### Work to be completed
Copy the entries below word for word, starting at the line that contains "Select the 120000 price axis label" and ending with the last line of the entries. Leave out the pictures.

Start of Data supplied

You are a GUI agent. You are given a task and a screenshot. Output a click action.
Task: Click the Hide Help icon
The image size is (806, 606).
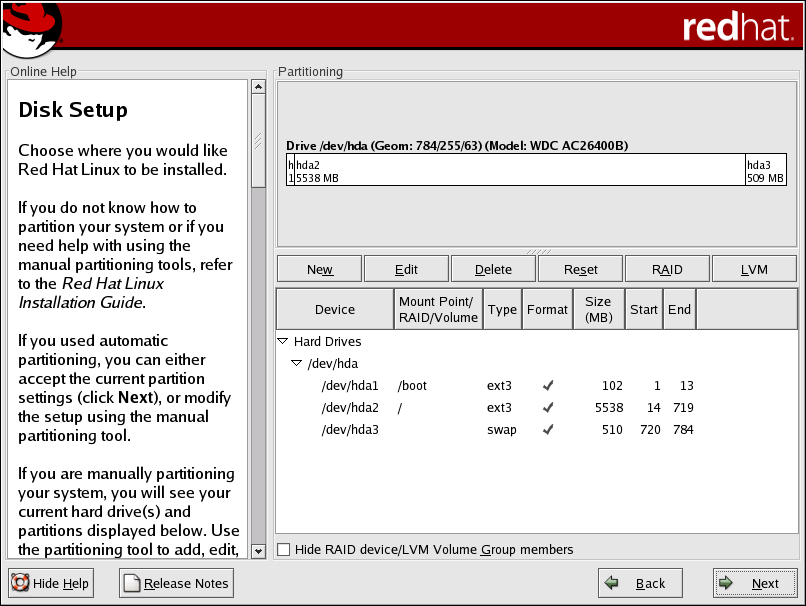[20, 583]
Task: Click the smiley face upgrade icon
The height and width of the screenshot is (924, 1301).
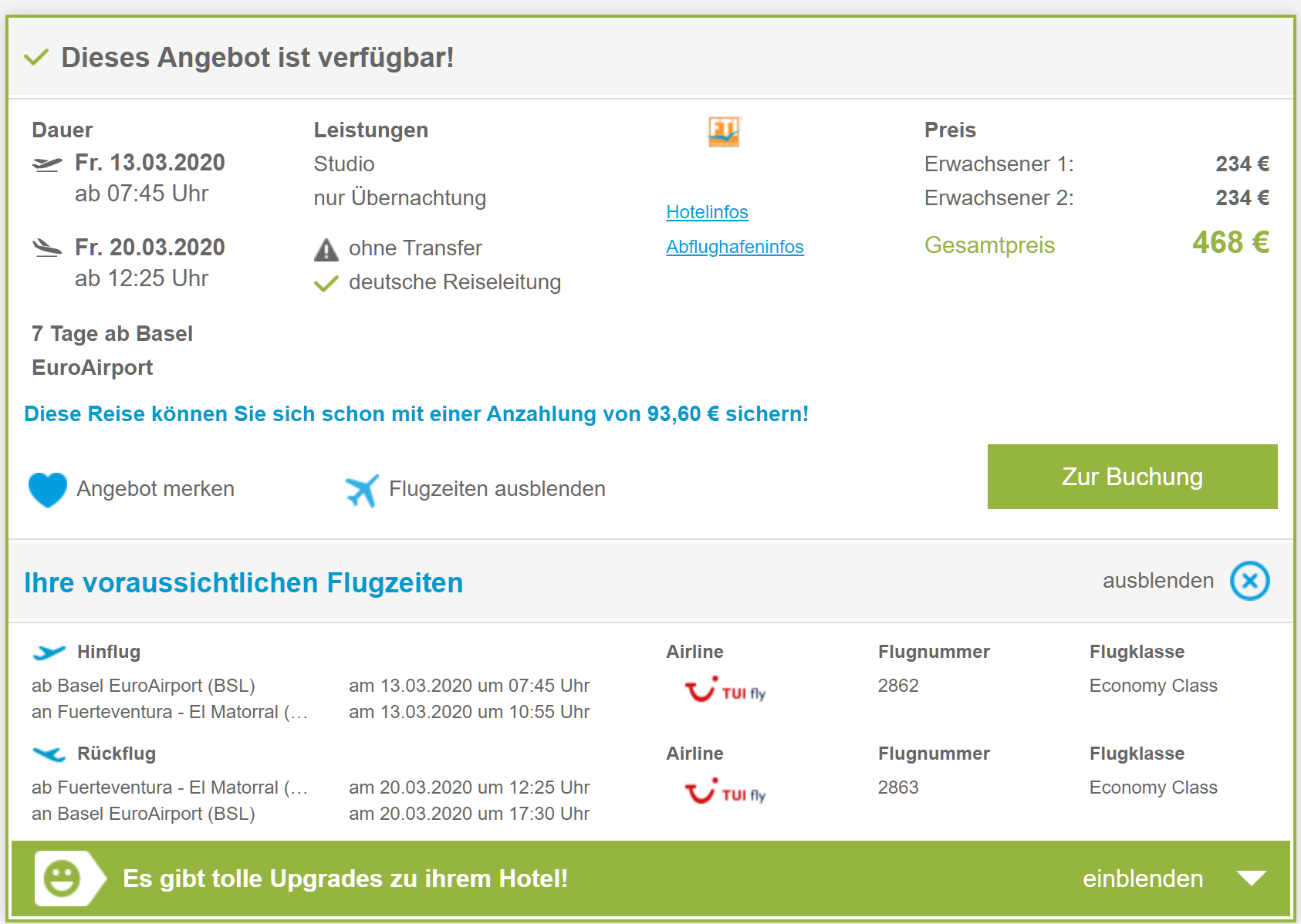Action: pyautogui.click(x=63, y=878)
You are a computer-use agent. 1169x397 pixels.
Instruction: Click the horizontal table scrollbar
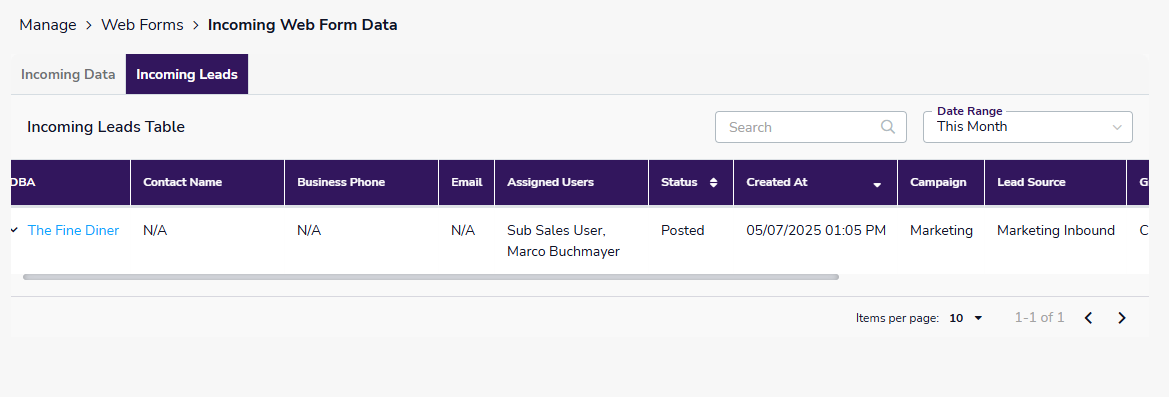431,276
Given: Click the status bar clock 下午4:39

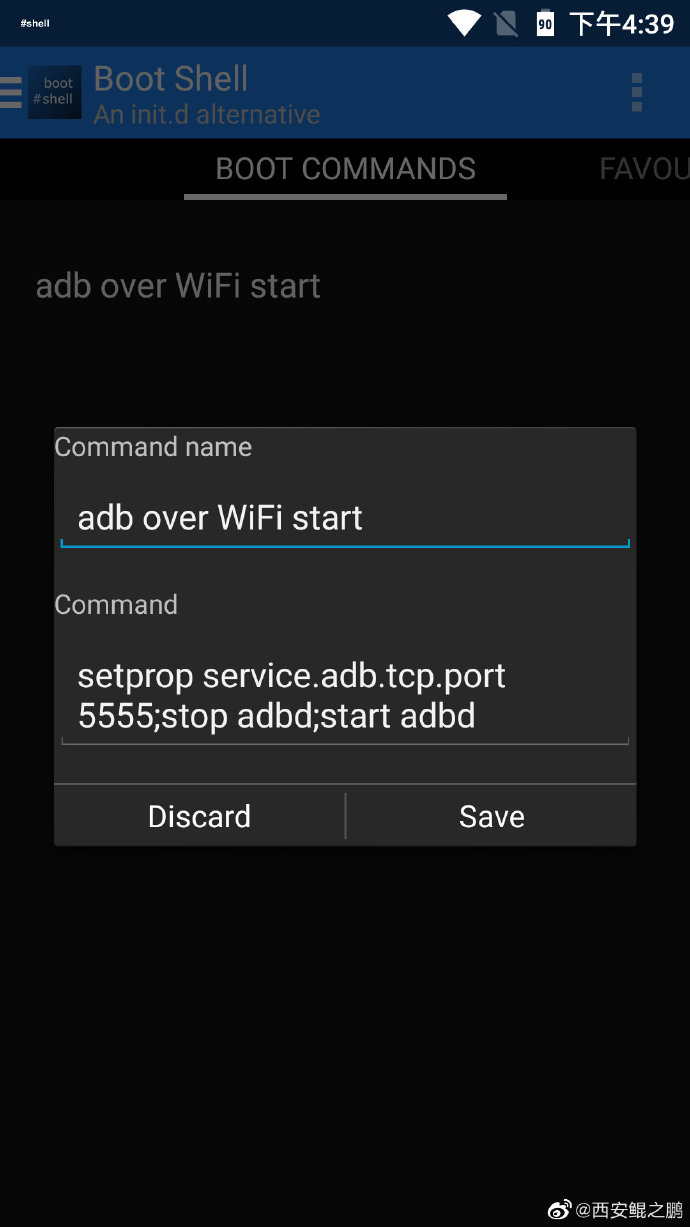Looking at the screenshot, I should tap(622, 24).
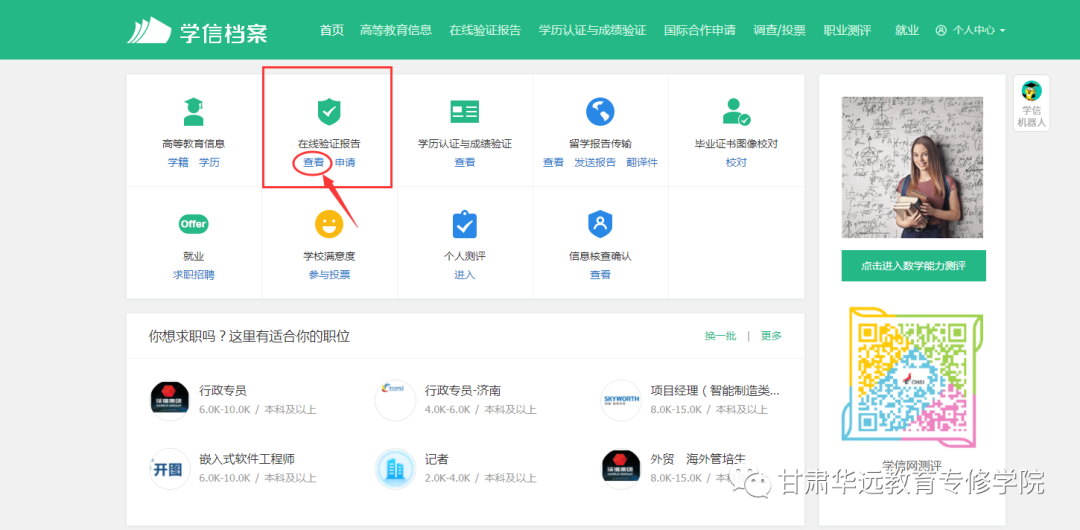This screenshot has width=1080, height=530.
Task: Click 更多 to view more jobs
Action: click(x=771, y=336)
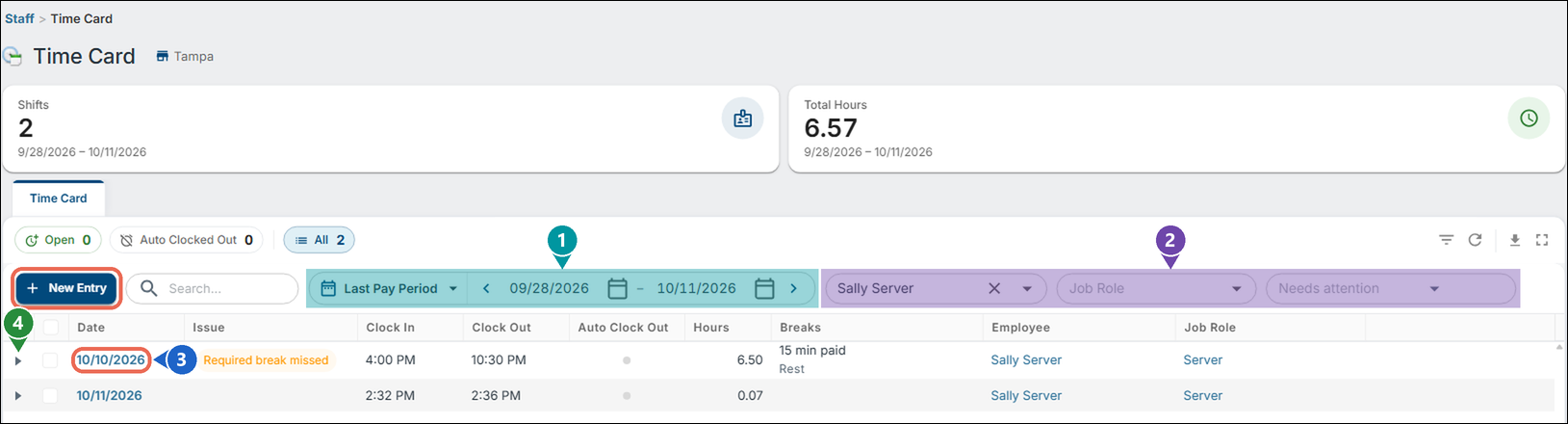Focus the Search input field
Image resolution: width=1568 pixels, height=424 pixels.
click(x=212, y=288)
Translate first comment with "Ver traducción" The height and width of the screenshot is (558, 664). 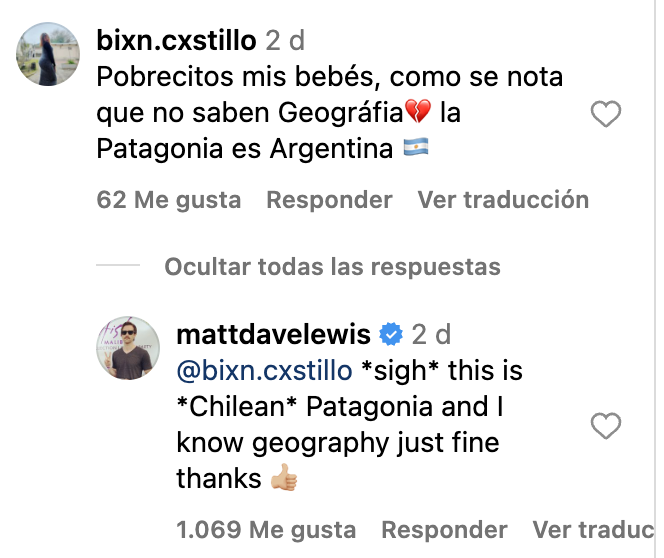503,200
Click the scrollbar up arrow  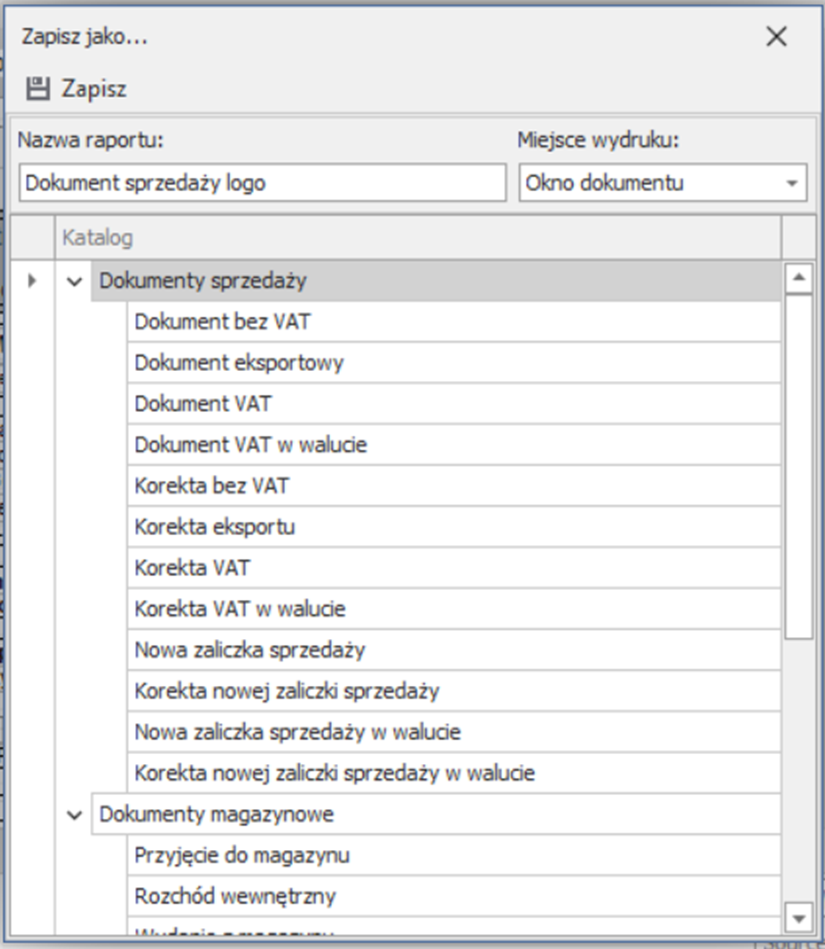click(799, 278)
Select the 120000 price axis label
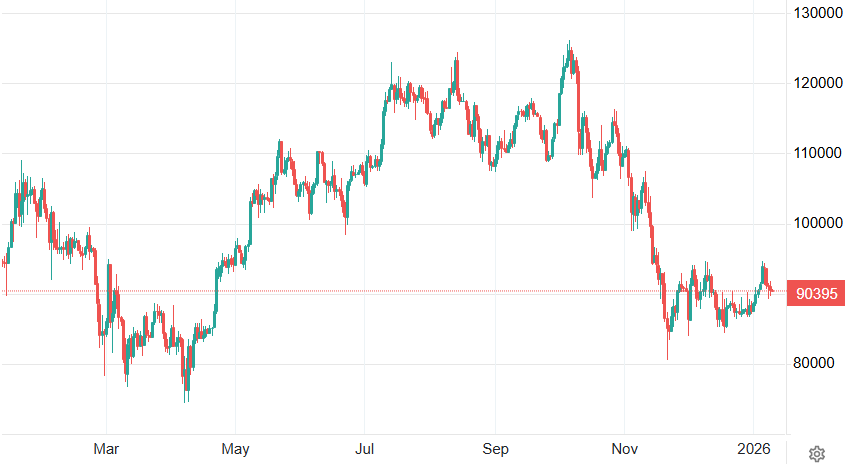Image resolution: width=845 pixels, height=464 pixels. pyautogui.click(x=814, y=83)
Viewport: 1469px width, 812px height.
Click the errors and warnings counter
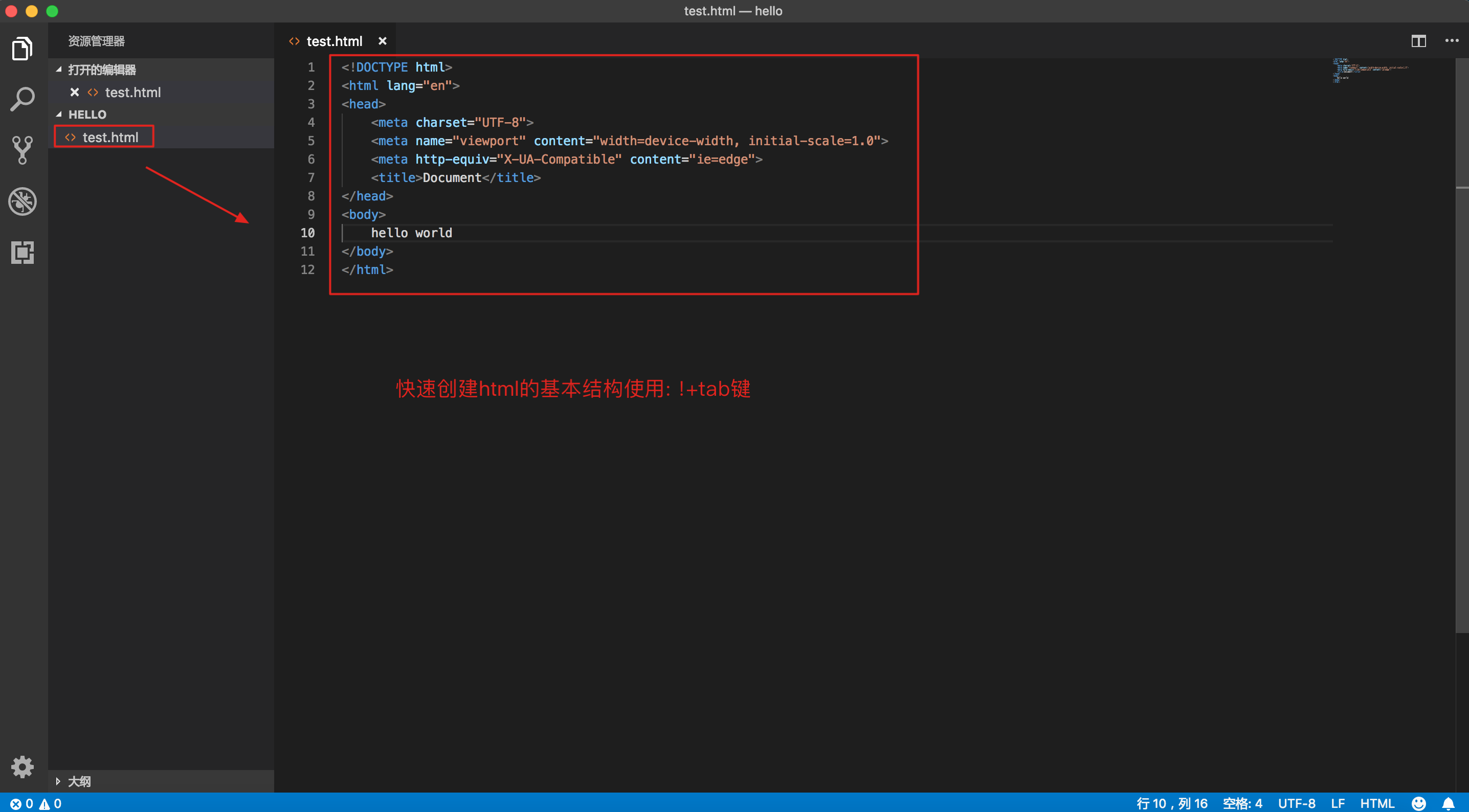35,803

End of Data supplied

### The completed task
Select the 120000 price axis label
Image resolution: width=845 pixels, height=464 pixels. pyautogui.click(x=814, y=83)
Viewport: 1469px width, 812px height.
Click the errors and warnings counter
35,803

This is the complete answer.